§ EXERCISES:
(1) Do the following statements agree with the text on the World Popular Song Festival? Answer yes or no for each and quote the words that decide it. (a) The festival was organised by the Yamaha Music Foundation in Tokyo. (b) The first edition lasted a single day. (c) The 1988 concert was cancelled because too few countries entered.
(2) According to the text on the World Popular Song Festival, what was the festival's final year held as?

§ READING TEXT:
— START —

International song competition

The World Popular Song Festival (世界歌謡祭, Sekai Kayōsai), also known as Yamaha Music Festival and unofficially as the "Oriental Eurovision", was an international song contest held from 1970 until 1989. It was organised by the Yamaha Music Foundation in Tokyo, Japan. The first edition of the World Popular Song Festival (WPSF) took place on 20, 21 and 22 November 1970 with 37 participating countries from all continents. The concert was cancelled in 1988 due to the illness of the Shōwa Emperor; the final year was a charity concert for UNICEF, after which the contest was formally ended.

— END —

§ DATA RECORDS:
— START —

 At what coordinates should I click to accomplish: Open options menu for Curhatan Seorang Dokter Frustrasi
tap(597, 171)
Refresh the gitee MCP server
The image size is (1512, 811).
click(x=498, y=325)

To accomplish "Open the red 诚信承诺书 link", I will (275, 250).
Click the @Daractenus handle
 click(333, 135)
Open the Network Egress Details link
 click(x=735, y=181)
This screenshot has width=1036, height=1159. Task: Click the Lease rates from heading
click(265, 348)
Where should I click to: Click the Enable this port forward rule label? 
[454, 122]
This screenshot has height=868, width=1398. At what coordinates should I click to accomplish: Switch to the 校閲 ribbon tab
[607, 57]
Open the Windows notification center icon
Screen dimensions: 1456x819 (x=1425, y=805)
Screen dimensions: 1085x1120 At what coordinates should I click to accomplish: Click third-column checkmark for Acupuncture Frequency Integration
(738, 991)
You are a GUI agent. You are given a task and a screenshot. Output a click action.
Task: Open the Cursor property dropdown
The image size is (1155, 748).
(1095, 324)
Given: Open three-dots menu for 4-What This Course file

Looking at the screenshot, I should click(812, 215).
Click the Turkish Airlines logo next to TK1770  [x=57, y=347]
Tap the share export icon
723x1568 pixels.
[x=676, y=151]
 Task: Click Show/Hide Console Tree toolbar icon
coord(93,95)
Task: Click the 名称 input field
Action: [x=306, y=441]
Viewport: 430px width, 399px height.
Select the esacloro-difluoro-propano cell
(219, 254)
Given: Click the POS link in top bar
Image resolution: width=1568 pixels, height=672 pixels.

— END —

§ SOLUTIONS TO THE EXERCISE:
(1)
(a) Yes: "It was organised by the Yamaha Music Foundation in Tokyo, Japan."
(b) No: "took place on 20, 21 and 22 November 1970"
(c) No: "The concert was cancelled in 1988 due to the illness of the Shōwa Emperor"

(2) A charity concert for UNICEF.